Many years before the era of analysis, Frindall proved the baroque beauty of stats, filling his scorebooks with dots and marks and tics of all hues. Some of them look as dense and gothic as long equations, pages and pages that only a few could really translate.
One of the great wonders of cricket is that is has the depth of field to contain personalities as diverse as scorers and sloggers. It's the game of Andrew Symonds and John Arlott, Bill Frindall and Ian Botham.
Tonight I dug out Frindall's Scorebook, a record of the 1979-80 season in Australia that, as a kid, I coveted for some months before I cobbled together the £15 price tag. Expensive even now, let alone 1980, but it was worth it. It's an extraordinary document.

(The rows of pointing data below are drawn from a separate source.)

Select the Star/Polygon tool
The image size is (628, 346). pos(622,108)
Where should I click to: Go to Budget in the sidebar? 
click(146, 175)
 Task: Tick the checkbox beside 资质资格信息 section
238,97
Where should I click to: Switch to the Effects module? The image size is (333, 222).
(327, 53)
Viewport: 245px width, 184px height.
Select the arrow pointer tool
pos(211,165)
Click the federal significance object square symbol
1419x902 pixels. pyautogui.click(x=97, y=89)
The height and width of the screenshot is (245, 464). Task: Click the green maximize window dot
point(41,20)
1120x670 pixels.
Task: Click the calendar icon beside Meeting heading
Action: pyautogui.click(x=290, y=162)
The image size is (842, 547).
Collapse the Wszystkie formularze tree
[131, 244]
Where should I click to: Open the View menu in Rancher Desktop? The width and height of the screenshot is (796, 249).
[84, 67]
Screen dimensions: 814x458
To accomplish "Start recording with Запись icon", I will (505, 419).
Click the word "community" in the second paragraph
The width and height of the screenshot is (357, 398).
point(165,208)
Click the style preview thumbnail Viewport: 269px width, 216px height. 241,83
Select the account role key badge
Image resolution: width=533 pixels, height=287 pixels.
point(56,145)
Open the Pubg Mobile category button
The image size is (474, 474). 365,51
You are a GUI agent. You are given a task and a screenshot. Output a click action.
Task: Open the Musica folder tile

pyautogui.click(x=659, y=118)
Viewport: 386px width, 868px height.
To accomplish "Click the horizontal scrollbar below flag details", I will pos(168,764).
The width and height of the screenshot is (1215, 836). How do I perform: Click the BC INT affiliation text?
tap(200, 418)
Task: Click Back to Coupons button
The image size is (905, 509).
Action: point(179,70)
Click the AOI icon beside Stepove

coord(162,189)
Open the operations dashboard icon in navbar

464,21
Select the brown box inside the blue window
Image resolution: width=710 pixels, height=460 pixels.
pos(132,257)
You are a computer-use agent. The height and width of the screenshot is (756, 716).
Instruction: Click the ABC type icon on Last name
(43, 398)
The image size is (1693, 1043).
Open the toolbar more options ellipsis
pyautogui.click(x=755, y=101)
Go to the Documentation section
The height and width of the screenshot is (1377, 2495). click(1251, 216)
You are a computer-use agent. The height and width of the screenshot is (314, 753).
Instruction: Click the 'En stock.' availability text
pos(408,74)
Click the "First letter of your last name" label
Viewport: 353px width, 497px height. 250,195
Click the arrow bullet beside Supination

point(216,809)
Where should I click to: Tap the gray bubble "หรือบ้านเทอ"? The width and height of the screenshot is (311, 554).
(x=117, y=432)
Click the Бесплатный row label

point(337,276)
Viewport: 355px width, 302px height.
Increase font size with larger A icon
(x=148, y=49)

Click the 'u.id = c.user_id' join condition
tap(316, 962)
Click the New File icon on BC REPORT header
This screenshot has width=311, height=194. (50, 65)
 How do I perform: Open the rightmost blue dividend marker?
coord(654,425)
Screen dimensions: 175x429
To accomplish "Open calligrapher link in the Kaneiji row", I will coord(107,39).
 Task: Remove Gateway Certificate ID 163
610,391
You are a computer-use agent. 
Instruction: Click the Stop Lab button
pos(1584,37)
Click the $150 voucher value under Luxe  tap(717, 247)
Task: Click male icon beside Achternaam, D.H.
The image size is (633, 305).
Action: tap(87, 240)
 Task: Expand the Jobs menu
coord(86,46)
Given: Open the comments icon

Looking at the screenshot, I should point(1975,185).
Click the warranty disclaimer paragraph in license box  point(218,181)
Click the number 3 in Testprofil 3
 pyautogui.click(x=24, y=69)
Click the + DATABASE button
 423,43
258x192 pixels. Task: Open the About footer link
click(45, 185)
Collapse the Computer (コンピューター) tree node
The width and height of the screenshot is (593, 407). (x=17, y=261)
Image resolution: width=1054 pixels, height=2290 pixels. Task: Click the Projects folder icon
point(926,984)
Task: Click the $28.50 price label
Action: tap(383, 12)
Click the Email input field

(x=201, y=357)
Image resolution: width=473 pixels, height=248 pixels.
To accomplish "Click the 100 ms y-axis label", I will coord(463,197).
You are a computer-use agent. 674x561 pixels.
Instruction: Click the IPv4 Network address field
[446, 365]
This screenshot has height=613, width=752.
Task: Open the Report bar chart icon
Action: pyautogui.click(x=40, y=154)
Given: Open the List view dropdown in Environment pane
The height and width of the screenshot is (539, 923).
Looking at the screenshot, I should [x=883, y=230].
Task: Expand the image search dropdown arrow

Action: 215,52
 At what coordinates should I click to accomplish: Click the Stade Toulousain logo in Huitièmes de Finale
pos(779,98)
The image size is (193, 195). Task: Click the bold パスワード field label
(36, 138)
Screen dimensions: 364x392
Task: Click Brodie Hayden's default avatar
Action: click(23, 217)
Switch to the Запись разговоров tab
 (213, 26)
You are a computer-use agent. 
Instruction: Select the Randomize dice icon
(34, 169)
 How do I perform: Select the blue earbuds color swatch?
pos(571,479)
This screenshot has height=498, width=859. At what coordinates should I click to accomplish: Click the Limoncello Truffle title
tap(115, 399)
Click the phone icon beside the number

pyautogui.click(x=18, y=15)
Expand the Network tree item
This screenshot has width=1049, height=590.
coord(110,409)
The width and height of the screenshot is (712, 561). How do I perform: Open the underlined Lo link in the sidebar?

Cricket had been divided by Packer and Australia's response was to invite both England and West Indies to tour, playing alternate Test matches against each. Australia lined up as McCosker, Laird, Border, Chappell, Hughes, Hookes, Marsh, Bright, Lillee, Hogg, Thomson. Not bad. England: Gooch, Boycott, Randall, Willey, Brearley, Gower, Taylor, Dilley, Willis, Underwood. Not bad. West Indies: Greenidge, Haynes, Richards, Kallicharran, Rowe, Lloyd, Murray, Roberts, Garner, Holding, Croft. No spinner, then.
Australia lost 2-0 to West Indies and England lost 3-0 to Australia. Australia got 48 hours between the third Test against West Indies (lost by 408 runs) and the third Test against England (won by 8 wickets).
Frindall described it as 'long, hot, confused and often bizarre summer'. He was not wrong. The first Test against England was the one when Lillee used his aluminum bat and Geoff Boycott carried his bat for 99 through England's second innings, the first time that had happened in Test cricket. 'I hate to imagine what he said to poor Willis,' noted Frindall, wryly.
Looking at the reproductions of Frindall's scorecards in the book brings it all back. Here is the power of his work. Viv Richards' lowest score on the tour was 74. Boycott's 99* occupied 337 minutes and 285 balls. He hit eight of them for four. England were all out at 5.11pm on the final day. To Geoffrey's deep joy, Ian Botham was man of the match. The gate receipts were $138,153. There are stories inside all of those stats. Frindall even notes which batsmen wore helmets. King Viv, needless to say, did not seem to have one in his luggage.
Reading the foreword, this was the sixth such book Frindall had produced. Even so, it requires a six-page explanation of how his scorecards work. Many parts of them remain a mystery, but within those pen strokes are the story of an remarkable summer, trapped forever. That's his legacy.